Over the years, we’ve seen several car companies tout their decision to create an “EV division” within the company, a group tasked specifically with looking into EV technology and how to implement that within the product line.
But many times, this can still be counterproductive. With the EV shift happening now, companies need to stop thinking about “EV divisions” and start going all-in on EVs at every level.
Last week, we heard news of Toyota establishing a new “EV role” in North America. Many took this as a positive, given Toyota’s long history of anti-EV advocacy.
It certainly could signal a change since Toyota has somewhat softened that anti-EV stance in recent years, notably with the resignation of its former CEO and replacement with a purportedly more pro-EV successor.
But sometimes these EV divisions turn into an attempt to silo EV thinking into a part of the company that can be easily ignored.
For example, BMW had an early lead on EVs with the original MINI E and ActiveE projects, leading to the BMW i3, one of the first ground-up EVs developed by any company. The i3 and the i8 were part of BMW’s “Project i” division, a separate unit meant to focus on electric mobility.

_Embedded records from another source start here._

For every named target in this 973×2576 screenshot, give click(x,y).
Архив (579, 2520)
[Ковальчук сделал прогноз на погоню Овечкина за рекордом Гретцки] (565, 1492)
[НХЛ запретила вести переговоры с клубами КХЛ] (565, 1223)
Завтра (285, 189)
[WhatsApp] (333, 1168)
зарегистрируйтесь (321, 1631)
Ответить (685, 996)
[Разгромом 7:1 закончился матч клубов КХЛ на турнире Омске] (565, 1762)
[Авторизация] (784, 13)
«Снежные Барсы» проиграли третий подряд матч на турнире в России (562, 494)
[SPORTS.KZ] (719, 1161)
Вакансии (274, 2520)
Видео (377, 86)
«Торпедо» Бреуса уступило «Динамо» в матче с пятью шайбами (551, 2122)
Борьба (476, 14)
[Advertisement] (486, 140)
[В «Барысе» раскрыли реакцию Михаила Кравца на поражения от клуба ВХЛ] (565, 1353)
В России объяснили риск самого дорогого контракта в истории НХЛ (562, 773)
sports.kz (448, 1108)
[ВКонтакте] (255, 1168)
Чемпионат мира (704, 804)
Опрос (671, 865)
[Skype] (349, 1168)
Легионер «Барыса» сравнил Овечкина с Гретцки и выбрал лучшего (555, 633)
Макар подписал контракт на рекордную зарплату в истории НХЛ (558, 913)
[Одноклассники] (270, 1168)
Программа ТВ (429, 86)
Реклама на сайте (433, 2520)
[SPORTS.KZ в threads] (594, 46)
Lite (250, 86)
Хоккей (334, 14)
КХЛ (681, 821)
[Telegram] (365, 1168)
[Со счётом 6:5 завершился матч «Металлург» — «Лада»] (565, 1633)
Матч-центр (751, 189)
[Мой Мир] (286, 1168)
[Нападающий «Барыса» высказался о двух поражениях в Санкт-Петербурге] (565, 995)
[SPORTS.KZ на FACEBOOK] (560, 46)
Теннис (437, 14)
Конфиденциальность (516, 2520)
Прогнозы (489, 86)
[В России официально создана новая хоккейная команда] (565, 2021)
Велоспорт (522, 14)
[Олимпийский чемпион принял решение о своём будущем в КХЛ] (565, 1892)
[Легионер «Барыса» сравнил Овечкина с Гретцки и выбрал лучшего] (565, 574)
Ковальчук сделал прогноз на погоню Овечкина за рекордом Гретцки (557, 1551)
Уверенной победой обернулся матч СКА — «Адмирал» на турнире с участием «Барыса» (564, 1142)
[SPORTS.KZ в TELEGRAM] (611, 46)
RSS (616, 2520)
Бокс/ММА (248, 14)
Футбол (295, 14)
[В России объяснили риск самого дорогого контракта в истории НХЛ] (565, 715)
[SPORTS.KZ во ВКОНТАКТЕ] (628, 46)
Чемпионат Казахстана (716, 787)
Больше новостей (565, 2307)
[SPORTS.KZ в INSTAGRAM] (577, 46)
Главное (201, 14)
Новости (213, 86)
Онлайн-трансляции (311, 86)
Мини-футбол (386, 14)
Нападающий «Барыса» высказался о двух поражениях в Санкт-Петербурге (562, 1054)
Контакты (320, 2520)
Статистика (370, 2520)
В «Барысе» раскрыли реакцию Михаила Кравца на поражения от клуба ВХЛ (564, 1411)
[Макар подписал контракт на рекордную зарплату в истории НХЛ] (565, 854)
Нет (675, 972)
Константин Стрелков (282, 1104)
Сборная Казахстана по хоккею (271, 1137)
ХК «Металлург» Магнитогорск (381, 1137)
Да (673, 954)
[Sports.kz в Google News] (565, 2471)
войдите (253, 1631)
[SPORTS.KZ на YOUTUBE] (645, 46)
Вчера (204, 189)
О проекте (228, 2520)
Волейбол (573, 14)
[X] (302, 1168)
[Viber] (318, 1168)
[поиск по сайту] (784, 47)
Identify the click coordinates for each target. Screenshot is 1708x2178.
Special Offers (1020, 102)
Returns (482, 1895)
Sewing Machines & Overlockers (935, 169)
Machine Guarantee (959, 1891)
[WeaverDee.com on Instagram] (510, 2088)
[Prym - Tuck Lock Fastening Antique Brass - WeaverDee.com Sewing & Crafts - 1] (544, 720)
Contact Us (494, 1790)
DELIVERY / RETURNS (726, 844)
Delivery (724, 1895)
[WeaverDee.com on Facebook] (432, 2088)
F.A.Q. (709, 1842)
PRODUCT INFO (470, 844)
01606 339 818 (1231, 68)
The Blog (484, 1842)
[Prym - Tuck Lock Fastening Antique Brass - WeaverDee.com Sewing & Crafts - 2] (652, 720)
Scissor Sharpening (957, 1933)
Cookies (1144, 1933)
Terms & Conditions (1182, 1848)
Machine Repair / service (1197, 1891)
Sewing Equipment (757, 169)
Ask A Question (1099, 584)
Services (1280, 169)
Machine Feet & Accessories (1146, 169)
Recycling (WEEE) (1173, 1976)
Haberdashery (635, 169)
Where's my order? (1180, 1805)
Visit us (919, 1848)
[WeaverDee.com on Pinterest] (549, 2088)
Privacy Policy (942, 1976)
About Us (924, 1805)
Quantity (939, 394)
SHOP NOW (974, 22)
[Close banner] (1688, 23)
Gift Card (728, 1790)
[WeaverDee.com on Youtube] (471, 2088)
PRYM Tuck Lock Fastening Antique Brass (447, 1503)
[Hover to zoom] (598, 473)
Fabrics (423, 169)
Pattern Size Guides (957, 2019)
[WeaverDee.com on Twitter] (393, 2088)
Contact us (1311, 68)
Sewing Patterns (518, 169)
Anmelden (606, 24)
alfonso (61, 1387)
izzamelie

The division languished under CEO Harald Kruger, who came into the company with a mission to improve BMW’s EV projects but met resistance from company executives and was unable to make much progress on that front, leading to his resignation in 2019. In this case, having a separate division made it easier for the company to continue its old ways of thinking without integrating electrification fully into the product line.
It doesn’t have to be like this. Ford did a similar thing when it split off a separate “Team Edison” to focus on EV programs, and it worked quite well. Ford shipped the Mustang Mach-E only about four years after Team Edison was established – impressively quick in terms of vehicle development timelines, which are generally around seven years long.
But even Ford’s effort needs to be stronger given where we are in the timeline of industry electrification and where companies need to be by the next decade.
60% EV by 2030 means companies must plan majority EV now
The EPA recently announced rules targeting 60% EV sales by 2030. Given the aforementioned seven-year development timeline, this means that 60% of cars going into development today, mid-2023, with less than seven years left until 2030, need to be electric. This doesn’t just apply to light-duty vehicle sales, either, as US and California governments are implementing strong truck regulations as well.
If a majority of vehicles going into development today need to be electric, then a separate “EV division” isn’t going to cut it. The whole company needs to put its main focus on electric. There is still room for potential side projects to salvage whatever small niches gas engines might continue to fill come next decade, but more effort needs to go into EVs than into gas at this point, rather than the other way around.
We did some similar math two years ago when we declared that it would be easy for any company to end gas car sales by 2035. In 2021, all a company would need to do to end gas car sales by 2035 is just stop greenlighting new gas car projects – even if they changed none of their development plans and continued developing and selling the models they were already working on at the time.
This is not just a necessity due to individual government regulations, but given where we are in the climate crisis, urgent action is needed. Continuing to sell fossil-powered vehicles well into the next decade, which will continue polluting for a decade or more after they’re put on the road, is not what the world needs right now.
And so establishing a separate EV division is simply not enough. What Toyota and everyone else need to do is put the company’s primary focus on electrification, starting now, if they want to have any chance of making it through the next decade.